(GIVEN INFORMATION):
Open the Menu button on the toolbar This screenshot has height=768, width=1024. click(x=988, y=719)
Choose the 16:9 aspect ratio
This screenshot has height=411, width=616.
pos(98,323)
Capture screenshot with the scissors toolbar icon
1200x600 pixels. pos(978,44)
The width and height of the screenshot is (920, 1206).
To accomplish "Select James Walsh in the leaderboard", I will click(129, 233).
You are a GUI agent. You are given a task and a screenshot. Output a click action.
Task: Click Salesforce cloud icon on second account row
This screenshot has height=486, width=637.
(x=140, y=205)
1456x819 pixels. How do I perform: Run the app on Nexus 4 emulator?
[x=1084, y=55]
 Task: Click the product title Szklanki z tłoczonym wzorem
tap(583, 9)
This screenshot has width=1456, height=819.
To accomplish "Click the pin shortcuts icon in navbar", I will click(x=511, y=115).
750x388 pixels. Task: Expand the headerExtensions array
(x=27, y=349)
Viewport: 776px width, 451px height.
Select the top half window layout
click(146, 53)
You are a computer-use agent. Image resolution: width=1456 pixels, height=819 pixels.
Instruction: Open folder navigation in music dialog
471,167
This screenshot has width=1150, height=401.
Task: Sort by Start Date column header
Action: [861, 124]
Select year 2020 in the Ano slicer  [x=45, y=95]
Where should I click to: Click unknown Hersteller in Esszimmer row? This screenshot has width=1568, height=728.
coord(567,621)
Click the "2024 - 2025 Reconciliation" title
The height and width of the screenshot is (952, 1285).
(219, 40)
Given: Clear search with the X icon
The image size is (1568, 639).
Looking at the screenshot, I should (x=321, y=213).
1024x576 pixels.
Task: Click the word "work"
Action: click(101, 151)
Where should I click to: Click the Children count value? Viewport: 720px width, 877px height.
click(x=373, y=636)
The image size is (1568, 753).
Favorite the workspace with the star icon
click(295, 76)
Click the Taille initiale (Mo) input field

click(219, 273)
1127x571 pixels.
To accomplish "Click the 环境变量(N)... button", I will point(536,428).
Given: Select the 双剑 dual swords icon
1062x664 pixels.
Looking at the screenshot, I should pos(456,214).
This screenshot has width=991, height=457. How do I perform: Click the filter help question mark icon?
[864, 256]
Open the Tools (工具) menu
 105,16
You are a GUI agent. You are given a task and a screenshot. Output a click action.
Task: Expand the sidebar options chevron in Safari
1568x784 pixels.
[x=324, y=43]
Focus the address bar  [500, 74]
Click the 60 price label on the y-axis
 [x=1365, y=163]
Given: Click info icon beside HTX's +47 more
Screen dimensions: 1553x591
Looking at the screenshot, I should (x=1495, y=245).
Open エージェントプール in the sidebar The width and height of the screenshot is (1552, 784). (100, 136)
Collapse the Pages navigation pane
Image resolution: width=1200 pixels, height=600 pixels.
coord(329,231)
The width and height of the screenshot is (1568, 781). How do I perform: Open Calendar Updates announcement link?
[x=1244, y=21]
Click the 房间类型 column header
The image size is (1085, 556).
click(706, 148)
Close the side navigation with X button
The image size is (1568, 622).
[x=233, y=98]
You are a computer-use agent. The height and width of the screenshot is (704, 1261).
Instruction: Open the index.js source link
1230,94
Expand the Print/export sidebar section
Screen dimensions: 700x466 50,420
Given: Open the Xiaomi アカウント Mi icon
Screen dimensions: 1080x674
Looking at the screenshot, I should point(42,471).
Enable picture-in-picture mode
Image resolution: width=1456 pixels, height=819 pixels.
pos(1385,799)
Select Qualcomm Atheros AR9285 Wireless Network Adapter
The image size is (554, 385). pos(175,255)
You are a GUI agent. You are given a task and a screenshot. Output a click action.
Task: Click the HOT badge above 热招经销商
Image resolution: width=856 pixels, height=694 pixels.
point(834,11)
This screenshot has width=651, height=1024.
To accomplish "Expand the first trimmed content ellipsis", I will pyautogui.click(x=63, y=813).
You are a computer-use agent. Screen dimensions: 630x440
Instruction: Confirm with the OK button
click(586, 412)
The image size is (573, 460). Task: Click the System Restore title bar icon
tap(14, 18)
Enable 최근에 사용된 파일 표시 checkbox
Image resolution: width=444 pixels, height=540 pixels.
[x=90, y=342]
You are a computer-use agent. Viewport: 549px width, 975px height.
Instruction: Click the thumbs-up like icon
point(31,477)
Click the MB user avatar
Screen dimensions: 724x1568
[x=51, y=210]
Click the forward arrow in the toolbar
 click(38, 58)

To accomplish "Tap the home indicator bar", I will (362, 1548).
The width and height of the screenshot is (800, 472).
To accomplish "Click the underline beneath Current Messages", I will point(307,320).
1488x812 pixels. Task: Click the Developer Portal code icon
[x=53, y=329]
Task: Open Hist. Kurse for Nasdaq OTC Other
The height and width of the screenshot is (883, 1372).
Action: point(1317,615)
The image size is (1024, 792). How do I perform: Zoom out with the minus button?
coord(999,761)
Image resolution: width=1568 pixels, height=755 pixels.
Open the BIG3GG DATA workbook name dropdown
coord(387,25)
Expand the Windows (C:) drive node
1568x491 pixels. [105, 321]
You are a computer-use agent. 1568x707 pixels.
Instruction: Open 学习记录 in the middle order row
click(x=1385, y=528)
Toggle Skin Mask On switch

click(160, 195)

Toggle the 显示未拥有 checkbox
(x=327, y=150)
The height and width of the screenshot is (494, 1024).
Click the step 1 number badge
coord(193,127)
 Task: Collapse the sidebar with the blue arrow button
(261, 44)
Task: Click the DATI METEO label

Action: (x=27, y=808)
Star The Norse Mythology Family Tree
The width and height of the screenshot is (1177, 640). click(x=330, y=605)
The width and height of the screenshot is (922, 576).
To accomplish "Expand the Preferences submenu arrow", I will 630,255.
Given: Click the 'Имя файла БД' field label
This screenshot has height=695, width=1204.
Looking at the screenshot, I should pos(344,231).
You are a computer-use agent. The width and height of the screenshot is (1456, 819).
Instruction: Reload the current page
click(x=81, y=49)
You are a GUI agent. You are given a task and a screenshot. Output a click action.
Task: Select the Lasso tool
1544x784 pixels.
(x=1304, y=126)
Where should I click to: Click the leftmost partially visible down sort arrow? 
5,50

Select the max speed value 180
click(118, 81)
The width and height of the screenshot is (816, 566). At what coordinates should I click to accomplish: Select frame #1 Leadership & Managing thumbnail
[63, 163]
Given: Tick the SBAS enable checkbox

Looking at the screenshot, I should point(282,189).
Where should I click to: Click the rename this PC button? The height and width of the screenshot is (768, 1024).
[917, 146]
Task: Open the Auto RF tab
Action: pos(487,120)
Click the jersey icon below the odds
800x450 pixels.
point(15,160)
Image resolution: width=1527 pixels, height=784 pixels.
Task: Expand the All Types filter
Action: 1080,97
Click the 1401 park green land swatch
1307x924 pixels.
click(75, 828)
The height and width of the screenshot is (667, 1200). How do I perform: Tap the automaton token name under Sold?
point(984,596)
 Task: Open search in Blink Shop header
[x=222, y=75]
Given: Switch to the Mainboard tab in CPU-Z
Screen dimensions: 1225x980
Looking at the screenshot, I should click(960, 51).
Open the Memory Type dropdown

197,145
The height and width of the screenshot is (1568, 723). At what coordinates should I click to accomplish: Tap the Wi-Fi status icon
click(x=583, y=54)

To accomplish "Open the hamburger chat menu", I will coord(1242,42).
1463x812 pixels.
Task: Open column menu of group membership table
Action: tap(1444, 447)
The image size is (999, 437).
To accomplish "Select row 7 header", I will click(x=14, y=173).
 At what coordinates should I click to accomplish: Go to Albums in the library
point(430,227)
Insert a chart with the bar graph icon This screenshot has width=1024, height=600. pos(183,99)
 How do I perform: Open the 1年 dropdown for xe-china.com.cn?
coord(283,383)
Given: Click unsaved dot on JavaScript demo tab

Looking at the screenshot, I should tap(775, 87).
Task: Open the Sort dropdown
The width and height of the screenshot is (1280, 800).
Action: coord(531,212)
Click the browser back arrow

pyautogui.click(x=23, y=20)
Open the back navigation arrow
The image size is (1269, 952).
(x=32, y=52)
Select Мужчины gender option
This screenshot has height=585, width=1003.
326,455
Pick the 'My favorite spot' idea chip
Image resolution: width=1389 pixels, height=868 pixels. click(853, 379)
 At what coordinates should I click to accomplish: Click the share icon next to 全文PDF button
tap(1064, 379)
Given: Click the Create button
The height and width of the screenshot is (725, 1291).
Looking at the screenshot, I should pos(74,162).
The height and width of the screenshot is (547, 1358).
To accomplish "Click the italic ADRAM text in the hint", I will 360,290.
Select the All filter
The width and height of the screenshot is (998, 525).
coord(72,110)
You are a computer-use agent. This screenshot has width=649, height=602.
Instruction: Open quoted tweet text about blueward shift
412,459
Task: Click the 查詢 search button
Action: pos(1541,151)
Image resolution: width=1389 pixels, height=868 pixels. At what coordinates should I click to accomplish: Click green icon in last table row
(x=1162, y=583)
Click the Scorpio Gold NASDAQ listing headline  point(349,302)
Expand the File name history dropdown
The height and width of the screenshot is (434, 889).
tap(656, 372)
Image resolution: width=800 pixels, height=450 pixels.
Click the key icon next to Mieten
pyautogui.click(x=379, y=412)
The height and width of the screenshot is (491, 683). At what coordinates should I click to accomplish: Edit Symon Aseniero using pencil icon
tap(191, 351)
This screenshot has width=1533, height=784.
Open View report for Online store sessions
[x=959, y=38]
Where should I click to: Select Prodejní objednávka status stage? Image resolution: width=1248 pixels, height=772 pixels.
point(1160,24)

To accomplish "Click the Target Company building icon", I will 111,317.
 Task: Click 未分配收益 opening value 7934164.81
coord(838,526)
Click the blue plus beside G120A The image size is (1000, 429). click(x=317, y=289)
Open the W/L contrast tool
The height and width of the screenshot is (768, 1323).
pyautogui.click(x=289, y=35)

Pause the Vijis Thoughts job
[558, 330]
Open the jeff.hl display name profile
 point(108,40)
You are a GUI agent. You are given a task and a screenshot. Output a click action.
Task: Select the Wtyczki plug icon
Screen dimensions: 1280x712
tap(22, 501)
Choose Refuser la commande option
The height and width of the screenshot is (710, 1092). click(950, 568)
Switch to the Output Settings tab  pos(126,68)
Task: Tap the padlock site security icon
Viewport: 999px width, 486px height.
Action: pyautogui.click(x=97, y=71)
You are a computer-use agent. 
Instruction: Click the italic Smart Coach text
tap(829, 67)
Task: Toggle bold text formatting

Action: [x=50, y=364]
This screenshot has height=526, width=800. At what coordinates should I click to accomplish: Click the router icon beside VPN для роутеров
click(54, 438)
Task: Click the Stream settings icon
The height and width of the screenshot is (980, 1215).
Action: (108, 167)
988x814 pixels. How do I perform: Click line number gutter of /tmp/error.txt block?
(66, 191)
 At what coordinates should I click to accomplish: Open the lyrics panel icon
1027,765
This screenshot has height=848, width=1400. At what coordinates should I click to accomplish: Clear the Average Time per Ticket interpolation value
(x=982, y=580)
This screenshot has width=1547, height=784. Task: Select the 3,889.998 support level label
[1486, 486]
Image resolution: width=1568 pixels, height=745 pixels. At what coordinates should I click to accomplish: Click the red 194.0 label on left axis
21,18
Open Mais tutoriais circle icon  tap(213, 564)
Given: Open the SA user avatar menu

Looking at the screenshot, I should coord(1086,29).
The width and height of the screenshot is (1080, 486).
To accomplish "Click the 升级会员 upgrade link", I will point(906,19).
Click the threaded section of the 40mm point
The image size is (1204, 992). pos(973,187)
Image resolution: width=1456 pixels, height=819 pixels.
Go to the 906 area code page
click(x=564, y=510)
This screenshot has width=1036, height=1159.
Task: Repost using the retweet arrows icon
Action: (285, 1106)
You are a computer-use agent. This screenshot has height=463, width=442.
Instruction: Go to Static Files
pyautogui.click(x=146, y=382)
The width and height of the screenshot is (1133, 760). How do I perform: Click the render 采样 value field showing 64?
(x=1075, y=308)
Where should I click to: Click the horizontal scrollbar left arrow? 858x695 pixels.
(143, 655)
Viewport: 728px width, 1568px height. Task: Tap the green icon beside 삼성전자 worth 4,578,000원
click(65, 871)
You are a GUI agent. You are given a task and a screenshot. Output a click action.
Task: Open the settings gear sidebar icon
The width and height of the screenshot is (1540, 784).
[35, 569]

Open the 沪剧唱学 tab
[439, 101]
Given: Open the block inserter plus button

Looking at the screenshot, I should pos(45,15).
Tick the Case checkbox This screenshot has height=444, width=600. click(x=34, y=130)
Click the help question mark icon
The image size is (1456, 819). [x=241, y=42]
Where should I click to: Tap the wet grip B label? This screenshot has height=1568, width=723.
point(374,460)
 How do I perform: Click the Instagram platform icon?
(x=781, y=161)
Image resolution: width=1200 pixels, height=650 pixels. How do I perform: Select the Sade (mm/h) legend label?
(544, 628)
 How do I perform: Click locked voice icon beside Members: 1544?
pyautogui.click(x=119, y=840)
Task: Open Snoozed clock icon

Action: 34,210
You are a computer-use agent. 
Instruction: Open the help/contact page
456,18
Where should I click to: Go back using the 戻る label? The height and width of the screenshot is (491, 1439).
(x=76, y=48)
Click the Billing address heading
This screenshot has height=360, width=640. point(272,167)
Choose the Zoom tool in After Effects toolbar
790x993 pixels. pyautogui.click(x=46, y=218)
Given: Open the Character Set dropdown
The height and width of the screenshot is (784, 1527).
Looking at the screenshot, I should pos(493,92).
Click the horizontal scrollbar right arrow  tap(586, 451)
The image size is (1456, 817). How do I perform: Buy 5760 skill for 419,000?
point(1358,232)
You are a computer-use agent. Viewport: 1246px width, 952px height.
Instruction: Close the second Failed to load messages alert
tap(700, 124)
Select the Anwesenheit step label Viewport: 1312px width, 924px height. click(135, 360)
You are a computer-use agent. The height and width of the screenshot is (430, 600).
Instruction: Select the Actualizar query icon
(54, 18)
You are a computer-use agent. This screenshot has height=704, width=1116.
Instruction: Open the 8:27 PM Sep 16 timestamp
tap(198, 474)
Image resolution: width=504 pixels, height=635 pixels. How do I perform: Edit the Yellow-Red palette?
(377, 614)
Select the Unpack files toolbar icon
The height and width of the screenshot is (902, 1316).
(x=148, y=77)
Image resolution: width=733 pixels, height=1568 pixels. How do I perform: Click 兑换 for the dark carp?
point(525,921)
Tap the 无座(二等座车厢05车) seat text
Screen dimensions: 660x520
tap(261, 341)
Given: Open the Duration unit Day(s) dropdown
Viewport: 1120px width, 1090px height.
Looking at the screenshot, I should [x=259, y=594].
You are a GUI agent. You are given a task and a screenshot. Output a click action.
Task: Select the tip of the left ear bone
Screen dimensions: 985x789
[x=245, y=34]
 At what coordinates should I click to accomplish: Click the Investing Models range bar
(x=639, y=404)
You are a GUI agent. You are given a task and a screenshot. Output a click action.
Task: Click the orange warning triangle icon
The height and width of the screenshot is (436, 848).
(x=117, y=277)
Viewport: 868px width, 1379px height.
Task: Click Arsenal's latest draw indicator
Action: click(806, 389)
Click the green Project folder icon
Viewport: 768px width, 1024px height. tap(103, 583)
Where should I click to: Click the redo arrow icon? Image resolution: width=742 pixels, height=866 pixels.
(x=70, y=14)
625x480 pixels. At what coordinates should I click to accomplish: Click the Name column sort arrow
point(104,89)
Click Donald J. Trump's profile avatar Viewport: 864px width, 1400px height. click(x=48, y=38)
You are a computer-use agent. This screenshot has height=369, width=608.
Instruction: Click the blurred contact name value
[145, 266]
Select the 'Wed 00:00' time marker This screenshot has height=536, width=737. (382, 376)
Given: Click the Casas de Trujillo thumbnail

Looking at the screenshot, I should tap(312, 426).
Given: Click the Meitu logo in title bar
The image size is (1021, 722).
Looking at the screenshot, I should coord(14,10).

(TO BE DONE):
Which lines in the records above contain the string "Clear"? Copy each such line in full, counting only matches with the same capitalization.

(RESULT):
Given: Clear search with the X icon
This screenshot has height=848, width=1400. At what coordinates should I click to accomplish: Clear the Average Time per Ticket interpolation value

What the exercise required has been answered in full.